- WORK INSTRUCTIONS:
Could you retype the article on Cole Hunt below in full, word for word?

- SELECTED EXCERPT:
Cole Hunt

No. 83, 49, 81, 82
- Position: Tight end

Personal information
- Born: May 30, 1995 (age 31) Bay City, Texas
- Listed height: 6 ft 6 in (1.98 m)
- Listed weight: 254 lb (115 kg)

Career information
- High school: El Campo (TX)
- College: TCU
- NFL draft: 2018: undrafted

Career history
- Los Angeles Chargers (2018)*; San Antonio Commanders (2019); Carolina Panthers (2019)*; St. Louis BattleHawks (2020);
- * Offseason or practice squad member only

= Cole Hunt =

American football player (born 1995)

Cole Hunt (born May 30, 1995) is an American former football tight end. He was signed by the Los Angeles Chargers as an undrafted free agent in 2018. He played college football at Rice and TCU.

==Early life and career==
Born in Bay City, Texas, Hunt grew up in El Campo, Texas, with three siblings – including current Seattle Seahawks center Joey Hunt. At El Campo High School, he was named 1st Team All-State playing defensive line as a senior in 2012 while leading the Ricebirds to a berth in the Texas 3A State Championship game.

- GIVEN INFORMATION:
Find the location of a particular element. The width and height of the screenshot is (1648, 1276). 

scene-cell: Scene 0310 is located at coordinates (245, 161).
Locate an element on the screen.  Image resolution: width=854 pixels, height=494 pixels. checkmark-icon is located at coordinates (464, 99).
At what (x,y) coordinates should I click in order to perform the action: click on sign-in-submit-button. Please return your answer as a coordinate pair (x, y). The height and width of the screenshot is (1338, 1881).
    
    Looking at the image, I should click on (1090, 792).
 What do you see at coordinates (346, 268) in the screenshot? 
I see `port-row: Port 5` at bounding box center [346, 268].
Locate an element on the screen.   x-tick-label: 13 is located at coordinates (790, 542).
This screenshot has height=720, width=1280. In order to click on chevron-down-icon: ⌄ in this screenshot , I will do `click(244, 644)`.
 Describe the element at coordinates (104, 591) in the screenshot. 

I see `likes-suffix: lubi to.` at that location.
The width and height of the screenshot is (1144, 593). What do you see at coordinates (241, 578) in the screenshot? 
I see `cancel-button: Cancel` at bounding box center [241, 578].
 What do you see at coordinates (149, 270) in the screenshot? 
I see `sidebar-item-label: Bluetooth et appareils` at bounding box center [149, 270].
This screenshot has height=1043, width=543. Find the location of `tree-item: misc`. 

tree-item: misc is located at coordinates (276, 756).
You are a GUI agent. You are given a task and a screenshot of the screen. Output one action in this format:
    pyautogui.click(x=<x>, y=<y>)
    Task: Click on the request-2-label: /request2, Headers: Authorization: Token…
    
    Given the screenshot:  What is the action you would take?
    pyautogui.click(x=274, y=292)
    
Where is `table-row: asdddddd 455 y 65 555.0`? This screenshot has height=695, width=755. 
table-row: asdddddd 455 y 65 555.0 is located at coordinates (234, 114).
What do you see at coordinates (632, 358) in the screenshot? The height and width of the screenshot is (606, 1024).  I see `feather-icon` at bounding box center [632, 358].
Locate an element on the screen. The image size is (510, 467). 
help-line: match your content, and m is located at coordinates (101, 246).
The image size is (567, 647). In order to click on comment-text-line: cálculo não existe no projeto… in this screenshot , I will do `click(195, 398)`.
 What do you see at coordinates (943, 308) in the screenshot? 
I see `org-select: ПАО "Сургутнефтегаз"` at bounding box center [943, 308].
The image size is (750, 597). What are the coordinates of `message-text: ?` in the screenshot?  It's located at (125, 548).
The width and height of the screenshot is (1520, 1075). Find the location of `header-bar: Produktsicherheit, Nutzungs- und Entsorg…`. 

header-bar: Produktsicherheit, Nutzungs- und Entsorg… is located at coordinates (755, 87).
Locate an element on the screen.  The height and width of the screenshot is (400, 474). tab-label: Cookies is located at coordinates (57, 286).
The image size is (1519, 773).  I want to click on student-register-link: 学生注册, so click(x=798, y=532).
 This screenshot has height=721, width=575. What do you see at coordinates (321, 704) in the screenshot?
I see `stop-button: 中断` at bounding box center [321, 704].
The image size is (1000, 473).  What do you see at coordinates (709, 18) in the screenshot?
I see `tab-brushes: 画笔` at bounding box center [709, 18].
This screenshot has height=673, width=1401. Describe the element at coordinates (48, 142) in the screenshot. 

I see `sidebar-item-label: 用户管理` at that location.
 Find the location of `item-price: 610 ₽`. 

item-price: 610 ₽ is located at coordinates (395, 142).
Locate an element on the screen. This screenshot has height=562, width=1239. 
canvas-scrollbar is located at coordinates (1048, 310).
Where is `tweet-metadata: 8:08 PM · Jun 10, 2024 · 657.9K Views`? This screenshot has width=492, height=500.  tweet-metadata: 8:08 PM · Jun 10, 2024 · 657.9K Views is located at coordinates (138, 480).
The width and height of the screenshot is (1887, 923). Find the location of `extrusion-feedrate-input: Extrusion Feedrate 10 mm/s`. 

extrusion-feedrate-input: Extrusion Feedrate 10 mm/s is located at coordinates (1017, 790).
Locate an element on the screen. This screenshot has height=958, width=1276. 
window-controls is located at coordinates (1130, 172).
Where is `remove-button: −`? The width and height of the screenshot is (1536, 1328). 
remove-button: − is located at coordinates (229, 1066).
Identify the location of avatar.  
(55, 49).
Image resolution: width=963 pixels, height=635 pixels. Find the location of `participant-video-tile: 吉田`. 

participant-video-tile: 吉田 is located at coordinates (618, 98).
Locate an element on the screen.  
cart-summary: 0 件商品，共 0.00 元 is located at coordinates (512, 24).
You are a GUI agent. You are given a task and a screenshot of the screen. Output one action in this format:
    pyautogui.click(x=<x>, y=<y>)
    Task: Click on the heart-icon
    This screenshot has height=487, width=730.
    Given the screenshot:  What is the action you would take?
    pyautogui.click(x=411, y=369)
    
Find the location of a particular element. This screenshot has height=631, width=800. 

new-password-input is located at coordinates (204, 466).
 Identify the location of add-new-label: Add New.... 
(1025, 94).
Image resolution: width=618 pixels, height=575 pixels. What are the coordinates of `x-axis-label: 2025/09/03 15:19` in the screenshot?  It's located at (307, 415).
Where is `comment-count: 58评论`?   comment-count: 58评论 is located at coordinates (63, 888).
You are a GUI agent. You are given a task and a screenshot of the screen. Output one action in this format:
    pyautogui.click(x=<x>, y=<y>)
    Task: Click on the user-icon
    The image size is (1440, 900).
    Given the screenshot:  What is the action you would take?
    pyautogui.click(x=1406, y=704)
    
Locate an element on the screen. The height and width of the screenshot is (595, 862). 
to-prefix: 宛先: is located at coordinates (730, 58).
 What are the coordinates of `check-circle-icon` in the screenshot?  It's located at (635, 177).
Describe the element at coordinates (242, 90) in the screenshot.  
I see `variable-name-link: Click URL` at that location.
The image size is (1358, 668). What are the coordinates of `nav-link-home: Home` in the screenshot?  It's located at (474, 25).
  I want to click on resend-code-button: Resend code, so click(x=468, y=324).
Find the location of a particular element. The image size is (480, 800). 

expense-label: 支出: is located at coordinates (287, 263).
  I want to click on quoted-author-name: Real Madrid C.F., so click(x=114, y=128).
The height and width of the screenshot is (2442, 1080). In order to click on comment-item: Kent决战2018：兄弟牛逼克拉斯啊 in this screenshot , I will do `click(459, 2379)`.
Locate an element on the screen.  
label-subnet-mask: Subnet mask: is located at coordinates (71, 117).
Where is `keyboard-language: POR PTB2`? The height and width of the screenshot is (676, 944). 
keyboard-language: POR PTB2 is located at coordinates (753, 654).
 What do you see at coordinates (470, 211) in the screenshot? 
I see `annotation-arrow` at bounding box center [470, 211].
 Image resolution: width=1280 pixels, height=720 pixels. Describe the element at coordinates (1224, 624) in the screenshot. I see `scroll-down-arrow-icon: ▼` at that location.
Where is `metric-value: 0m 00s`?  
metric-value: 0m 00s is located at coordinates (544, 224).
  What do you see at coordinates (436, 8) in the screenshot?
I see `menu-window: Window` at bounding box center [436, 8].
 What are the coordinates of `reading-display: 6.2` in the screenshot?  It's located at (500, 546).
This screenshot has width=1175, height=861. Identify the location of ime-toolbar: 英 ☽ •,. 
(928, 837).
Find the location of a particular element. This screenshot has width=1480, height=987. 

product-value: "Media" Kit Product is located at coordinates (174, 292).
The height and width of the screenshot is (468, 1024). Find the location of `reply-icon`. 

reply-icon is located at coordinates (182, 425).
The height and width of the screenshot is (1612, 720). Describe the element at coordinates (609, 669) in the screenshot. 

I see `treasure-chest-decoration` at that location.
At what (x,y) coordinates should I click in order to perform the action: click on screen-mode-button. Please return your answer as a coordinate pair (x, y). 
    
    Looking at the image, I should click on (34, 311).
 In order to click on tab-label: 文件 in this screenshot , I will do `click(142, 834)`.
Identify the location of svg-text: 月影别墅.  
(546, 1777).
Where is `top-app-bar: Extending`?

- ANSWER SPACE:
Cole Hunt

No. 83, 49, 81, 82
- Position: Tight end

Personal information
- Born: May 30, 1995 (age 31) Bay City, Texas
- Listed height: 6 ft 6 in (1.98 m)
- Listed weight: 254 lb (115 kg)

Career information
- High school: El Campo (TX)
- College: TCU
- NFL draft: 2018: undrafted

Career history
- Los Angeles Chargers (2018)*; San Antonio Commanders (2019); Carolina Panthers (2019)*; St. Louis BattleHawks (2020);
- * Offseason or practice squad member only

= Cole Hunt =

American football player (born 1995)

Cole Hunt (born May 30, 1995) is an American former football tight end. He was signed by the Los Angeles Chargers as an undrafted free agent in 2018. He played college football at Rice and TCU.

==Early life and career==
Born in Bay City, Texas, Hunt grew up in El Campo, Texas, with three siblings – including current Seattle Seahawks center Joey Hunt. At El Campo High School, he was named 1st Team All-State playing defensive line as a senior in 2012 while leading the Ricebirds to a berth in the Texas 3A State Championship game.